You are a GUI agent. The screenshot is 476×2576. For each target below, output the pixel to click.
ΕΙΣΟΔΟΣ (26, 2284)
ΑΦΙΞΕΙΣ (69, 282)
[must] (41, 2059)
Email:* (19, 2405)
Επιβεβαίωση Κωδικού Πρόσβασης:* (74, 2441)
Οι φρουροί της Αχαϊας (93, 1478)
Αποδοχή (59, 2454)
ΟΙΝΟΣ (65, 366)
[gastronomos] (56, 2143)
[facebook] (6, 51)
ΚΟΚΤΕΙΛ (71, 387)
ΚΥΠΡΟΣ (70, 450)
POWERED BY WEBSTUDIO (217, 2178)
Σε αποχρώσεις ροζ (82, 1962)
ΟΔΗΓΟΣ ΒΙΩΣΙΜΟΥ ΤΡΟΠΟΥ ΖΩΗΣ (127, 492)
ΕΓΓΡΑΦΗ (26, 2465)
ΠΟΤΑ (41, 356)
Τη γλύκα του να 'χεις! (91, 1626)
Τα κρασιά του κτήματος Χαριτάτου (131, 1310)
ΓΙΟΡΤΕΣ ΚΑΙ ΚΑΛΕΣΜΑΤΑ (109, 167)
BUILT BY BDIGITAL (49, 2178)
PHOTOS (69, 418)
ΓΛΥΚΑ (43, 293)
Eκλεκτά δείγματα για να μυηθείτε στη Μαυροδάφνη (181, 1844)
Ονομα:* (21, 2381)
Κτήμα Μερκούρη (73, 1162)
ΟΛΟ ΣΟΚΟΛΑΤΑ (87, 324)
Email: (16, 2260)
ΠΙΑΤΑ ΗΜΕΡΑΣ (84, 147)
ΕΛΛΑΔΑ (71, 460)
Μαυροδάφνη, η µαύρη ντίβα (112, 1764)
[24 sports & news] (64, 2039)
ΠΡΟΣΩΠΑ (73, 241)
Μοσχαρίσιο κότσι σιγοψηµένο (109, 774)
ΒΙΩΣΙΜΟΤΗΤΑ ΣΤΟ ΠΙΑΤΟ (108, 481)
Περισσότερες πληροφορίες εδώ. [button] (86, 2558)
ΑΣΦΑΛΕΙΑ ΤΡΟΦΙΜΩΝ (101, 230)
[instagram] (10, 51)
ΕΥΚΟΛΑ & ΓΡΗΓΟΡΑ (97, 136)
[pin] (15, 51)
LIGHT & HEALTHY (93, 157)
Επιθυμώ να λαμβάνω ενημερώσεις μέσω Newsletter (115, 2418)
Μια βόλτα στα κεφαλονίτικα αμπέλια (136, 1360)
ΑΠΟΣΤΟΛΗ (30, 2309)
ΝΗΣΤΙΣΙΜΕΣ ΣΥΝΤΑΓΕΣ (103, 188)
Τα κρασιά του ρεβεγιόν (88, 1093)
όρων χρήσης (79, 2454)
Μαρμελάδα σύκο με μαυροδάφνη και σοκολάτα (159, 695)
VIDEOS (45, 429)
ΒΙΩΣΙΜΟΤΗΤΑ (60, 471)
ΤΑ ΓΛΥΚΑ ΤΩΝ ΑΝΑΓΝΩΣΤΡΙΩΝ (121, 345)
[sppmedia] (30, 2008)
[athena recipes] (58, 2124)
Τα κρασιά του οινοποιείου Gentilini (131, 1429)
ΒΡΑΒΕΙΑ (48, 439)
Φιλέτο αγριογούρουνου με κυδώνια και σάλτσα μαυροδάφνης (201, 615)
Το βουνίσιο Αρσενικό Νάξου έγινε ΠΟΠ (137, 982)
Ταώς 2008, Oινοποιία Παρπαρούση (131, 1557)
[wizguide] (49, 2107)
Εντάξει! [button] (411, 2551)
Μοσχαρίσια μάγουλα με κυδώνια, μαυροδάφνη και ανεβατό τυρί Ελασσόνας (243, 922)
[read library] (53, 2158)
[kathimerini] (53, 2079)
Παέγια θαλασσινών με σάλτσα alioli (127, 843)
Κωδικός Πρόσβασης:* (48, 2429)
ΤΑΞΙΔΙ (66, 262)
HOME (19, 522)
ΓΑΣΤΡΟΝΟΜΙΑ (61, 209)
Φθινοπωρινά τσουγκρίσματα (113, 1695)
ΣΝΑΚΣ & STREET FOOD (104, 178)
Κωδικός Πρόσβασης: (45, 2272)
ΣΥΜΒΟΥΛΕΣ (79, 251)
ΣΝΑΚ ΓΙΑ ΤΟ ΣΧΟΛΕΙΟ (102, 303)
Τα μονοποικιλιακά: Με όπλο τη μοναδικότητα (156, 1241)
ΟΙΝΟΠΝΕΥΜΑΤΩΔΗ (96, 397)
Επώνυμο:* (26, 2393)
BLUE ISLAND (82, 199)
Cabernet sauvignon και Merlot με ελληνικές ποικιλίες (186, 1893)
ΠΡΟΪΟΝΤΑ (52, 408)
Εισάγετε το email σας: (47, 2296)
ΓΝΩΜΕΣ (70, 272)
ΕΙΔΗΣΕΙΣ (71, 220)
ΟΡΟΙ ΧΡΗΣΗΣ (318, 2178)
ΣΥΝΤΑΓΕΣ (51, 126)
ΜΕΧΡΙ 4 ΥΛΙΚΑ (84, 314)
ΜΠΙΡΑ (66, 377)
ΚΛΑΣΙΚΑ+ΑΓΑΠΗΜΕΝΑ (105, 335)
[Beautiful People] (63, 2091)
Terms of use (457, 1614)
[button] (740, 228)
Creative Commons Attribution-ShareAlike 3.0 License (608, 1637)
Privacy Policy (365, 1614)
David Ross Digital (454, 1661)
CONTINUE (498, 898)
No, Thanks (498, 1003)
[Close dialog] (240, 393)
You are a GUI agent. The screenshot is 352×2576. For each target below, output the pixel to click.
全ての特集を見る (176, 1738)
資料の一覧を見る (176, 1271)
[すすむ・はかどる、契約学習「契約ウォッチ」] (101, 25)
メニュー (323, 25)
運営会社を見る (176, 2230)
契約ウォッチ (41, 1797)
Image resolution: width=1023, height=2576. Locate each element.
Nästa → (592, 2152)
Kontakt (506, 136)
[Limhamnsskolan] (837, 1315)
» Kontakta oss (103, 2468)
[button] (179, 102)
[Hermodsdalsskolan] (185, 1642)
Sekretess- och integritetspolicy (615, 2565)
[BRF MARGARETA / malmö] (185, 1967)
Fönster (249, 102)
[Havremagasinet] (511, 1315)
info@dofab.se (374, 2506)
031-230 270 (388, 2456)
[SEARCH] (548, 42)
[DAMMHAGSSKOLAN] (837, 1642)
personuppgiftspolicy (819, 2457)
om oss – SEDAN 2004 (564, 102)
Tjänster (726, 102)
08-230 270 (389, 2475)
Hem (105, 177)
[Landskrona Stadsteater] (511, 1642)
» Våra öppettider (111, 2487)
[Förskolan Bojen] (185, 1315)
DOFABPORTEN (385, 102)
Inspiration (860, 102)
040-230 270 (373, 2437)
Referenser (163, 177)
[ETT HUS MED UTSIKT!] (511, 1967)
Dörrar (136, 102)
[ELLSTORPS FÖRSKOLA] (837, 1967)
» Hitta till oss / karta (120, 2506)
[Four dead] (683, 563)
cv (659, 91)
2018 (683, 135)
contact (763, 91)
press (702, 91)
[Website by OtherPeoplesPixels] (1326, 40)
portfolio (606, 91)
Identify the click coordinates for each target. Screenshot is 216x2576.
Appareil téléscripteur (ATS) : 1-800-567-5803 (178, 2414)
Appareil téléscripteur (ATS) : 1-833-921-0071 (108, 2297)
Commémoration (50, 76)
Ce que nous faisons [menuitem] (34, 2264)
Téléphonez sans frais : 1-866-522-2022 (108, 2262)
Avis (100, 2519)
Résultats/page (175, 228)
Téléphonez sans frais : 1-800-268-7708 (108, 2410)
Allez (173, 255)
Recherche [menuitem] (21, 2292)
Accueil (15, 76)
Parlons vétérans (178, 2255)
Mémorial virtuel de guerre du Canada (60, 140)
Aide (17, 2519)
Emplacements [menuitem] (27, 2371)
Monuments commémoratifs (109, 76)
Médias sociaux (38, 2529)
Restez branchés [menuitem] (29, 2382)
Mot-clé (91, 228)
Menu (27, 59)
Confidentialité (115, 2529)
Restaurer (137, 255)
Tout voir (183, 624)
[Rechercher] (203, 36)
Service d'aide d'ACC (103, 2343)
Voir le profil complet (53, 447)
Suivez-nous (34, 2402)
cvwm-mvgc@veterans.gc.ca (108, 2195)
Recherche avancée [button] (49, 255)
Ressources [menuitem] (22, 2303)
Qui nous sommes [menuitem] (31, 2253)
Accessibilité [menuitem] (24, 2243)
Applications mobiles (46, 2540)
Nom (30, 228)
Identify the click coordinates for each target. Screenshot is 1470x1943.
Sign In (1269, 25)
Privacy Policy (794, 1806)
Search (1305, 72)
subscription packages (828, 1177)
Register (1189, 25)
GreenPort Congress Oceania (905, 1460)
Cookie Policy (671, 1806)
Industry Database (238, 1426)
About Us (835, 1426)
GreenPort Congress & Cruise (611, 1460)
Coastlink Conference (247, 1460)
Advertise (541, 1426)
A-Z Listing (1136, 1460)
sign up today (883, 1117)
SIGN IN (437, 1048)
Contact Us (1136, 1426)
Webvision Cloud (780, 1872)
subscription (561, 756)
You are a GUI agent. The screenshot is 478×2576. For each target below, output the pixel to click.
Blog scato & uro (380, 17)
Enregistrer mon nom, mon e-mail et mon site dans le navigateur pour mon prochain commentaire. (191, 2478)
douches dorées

════════════════

TASK TO COMPLETE: The reply should consist solely of the lines above from the one that has "Nästa → (592, 2152)" through the one that has "Referenser (163, 177)", reproduced exactly.

PROBLEM SOLUTION:
Nästa → (592, 2152)
Kontakt (506, 136)
[Limhamnsskolan] (837, 1315)
» Kontakta oss (103, 2468)
[button] (179, 102)
[Hermodsdalsskolan] (185, 1642)
Sekretess- och integritetspolicy (615, 2565)
[BRF MARGARETA / malmö] (185, 1967)
Fönster (249, 102)
[Havremagasinet] (511, 1315)
info@dofab.se (374, 2506)
031-230 270 (388, 2456)
[SEARCH] (548, 42)
[DAMMHAGSSKOLAN] (837, 1642)
personuppgiftspolicy (819, 2457)
om oss – SEDAN 2004 (564, 102)
Tjänster (726, 102)
08-230 270 (389, 2475)
Hem (105, 177)
[Landskrona Stadsteater] (511, 1642)
» Våra öppettider (111, 2487)
[Förskolan Bojen] (185, 1315)
DOFABPORTEN (385, 102)
Inspiration (860, 102)
040-230 270 (373, 2437)
Referenser (163, 177)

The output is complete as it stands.